En adoptant la solution de GRC de Mega, la banque européenne d’investissement a sécurisé ses procédures de contrôle et simplifié son reporting.

Institution de financement de l’Union européenne, la Banque européenne d’investissement (BEI) a pour principale mission d’emprunter sur les marchés financiers pour financer des projets au sein de l’UE.

Comme n’importe quel établissement bancaire, elle est soumise aux exigences réglementaires, notamment dans le domaine du contrôle du risque opérationnel.

Dans cette perspective, la BEI avait mis en place un framework de contrôle interne basé sur une méthodologie dérivée des audits, similaire à l’approche préconisée par la loi Sarbanes-Oxley. Il permettait notamment à la BEI de justifier d’une utilisation effective et efficiente des fonds européens, ainsi que d’assurer la gestion des risques et contrôles associés à l’exécution de ses processus.

JOHNNY BENAVIDES, responsable
du contrôle interne et de la préemption
du risque opérationnel à la BEI

« La temporisation entre les différentes
phases, associée à un outil qui n’a
nécessité aucun développement
spécifique, a joué un rôle déterminant
dans la réussite du projet

Jusqu’en 2015, ce système de contrôle restait très manuel avec une information saisie dans Excel, échangée par mail et dispersée entre les différents intervenants. « Au-delà des problèmes de sécurité des données que cela aurait pu poser, nous étions confrontés à une croissance réglementaire dans le secteur des banques. Parallèlement, nos partenaires et auditeurs externes nous réclamaient de plus en plus de preuves de notre efficience sur le contrôle du risque opérationnel », explique Johnny Benavides, responsable du contrôle interne et de la préemption du risque opérationnel à la BEI.

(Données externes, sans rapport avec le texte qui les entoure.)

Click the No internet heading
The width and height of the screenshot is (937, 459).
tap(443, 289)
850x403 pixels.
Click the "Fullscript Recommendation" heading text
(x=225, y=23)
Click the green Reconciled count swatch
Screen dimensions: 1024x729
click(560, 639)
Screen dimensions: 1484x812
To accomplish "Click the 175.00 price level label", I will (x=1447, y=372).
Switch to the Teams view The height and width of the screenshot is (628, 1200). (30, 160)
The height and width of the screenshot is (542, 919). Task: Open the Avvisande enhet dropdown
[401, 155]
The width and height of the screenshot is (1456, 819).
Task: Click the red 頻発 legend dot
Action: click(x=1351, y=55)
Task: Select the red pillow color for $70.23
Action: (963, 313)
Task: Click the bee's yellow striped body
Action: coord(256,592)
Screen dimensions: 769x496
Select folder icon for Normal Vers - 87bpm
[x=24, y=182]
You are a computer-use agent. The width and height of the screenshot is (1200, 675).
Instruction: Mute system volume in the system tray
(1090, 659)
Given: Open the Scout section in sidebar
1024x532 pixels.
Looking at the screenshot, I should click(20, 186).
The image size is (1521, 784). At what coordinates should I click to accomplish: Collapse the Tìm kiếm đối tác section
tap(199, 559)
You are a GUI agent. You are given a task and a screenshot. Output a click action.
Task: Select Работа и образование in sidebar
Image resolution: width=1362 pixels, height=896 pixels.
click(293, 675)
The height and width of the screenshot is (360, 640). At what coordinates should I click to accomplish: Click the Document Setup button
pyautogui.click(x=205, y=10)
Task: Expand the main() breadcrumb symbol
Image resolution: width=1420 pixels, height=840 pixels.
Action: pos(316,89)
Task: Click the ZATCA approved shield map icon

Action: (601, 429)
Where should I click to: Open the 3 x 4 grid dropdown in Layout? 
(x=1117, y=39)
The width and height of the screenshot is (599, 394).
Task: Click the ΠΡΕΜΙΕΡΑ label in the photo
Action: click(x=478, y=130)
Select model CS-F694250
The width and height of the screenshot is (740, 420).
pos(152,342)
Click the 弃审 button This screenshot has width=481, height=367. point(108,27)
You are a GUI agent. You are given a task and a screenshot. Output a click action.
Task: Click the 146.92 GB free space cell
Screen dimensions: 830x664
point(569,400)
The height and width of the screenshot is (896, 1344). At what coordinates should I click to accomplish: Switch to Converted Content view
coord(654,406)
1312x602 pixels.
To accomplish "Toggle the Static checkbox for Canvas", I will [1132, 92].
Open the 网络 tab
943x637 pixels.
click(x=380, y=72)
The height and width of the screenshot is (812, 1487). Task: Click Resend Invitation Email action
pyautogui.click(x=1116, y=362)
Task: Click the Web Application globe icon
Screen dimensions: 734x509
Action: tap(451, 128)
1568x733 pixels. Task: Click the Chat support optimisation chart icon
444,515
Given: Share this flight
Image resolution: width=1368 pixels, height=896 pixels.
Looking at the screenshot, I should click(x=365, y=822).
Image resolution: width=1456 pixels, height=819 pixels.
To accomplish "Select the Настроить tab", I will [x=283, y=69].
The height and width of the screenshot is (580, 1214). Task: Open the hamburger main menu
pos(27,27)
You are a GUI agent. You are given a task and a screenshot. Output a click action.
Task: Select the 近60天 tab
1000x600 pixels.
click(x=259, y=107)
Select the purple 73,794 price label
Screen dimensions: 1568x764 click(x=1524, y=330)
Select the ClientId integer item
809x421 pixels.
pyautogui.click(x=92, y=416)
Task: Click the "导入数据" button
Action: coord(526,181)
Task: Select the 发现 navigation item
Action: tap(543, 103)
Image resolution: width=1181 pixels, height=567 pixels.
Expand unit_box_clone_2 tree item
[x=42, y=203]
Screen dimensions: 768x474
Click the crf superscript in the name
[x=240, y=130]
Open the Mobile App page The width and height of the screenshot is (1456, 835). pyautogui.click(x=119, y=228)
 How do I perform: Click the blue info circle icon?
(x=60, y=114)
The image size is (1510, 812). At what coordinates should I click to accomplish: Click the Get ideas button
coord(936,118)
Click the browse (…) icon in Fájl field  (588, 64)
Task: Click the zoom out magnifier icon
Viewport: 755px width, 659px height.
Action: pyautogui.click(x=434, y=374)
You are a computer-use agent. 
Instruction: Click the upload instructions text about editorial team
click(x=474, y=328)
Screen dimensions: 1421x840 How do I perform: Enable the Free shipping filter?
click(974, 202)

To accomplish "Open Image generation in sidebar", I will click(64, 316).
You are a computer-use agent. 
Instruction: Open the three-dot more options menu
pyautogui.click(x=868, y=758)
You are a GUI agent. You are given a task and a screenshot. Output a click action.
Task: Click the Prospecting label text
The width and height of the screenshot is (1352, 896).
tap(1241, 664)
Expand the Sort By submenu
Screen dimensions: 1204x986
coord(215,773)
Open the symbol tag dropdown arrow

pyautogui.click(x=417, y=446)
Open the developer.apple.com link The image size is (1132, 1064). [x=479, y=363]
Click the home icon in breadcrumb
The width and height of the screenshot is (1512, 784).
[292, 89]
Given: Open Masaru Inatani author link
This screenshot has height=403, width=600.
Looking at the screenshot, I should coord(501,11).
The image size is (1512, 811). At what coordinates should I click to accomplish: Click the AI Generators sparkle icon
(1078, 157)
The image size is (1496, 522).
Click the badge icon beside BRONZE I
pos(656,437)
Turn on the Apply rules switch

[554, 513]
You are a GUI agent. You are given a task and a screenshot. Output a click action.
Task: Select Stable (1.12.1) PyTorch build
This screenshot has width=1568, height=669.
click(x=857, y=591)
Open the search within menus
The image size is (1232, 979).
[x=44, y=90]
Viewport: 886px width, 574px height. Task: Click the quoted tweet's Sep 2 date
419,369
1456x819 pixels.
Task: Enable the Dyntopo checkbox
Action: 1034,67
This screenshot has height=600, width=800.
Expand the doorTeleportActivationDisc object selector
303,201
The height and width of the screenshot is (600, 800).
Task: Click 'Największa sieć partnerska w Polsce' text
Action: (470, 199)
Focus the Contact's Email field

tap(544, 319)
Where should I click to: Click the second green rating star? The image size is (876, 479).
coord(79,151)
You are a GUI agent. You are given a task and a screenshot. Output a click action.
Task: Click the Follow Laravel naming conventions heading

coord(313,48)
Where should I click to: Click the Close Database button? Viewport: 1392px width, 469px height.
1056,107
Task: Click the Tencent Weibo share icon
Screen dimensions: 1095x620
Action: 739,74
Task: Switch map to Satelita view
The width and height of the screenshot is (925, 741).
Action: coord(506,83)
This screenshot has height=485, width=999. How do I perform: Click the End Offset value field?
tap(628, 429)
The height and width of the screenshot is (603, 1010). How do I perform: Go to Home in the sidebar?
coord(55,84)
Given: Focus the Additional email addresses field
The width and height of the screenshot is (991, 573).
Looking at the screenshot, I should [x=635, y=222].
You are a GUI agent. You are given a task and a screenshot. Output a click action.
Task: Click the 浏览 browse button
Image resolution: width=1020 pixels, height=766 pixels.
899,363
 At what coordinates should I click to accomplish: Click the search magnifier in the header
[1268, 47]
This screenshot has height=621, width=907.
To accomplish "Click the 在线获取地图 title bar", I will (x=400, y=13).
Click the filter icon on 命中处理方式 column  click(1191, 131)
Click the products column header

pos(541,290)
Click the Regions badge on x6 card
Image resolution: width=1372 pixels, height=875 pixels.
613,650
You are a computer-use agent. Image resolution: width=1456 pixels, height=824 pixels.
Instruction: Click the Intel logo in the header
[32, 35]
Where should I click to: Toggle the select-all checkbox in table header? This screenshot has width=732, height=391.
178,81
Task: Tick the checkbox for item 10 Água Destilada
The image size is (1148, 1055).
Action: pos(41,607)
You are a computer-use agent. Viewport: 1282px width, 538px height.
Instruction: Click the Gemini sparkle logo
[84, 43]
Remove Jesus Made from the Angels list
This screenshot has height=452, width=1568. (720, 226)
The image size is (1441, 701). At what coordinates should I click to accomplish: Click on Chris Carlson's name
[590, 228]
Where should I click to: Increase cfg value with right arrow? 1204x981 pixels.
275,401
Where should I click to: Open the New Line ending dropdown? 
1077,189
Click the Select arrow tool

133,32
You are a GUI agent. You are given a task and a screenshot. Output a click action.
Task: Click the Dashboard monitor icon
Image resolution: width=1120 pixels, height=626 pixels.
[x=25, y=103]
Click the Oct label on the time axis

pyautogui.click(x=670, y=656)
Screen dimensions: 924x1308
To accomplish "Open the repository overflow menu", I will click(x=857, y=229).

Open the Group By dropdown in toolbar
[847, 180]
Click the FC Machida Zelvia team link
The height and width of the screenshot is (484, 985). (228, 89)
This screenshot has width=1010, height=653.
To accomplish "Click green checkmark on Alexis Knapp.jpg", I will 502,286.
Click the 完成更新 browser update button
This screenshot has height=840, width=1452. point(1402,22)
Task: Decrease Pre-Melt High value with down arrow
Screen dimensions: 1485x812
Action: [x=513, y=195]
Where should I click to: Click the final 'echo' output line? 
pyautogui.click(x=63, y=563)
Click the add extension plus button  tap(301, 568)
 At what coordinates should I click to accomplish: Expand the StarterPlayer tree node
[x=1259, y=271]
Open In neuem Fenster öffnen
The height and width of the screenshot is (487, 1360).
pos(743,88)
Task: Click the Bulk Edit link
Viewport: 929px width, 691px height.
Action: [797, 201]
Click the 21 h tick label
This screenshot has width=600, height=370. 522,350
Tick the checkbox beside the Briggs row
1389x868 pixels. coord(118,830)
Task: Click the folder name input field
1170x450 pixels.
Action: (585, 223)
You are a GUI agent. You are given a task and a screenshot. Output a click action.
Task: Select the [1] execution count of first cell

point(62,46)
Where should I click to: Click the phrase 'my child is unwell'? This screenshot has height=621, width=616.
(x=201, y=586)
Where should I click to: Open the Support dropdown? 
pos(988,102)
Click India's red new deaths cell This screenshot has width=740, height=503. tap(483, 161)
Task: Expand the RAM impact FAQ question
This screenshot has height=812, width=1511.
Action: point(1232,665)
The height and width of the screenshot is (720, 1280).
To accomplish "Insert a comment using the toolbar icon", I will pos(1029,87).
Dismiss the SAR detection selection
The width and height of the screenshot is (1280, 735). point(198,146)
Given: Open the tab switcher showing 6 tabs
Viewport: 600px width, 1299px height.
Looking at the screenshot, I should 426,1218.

Progressivement, l’idée de s’aligner sur les meilleures pratiques s’est imposée à la BEI. En 2017, elle décide d’adopter un outil de GRC (Gouvernance, Risques et Conformité) et choisit Mega pour sa capacité à s’adapter à ses procédures existantes avec un minimum de développements. Johnny Benavides souligne : « L’objectif n’était pas de remettre en cause nos procédures, mais de conserver l’agilité que nous avions dans Excel tout en centralisant les informations sur les processus, l’analyse de risque et la traçabilité de nos actions d’évaluation, afin de permettre au senior-management de sortir plus facilement des attestations de conformité ».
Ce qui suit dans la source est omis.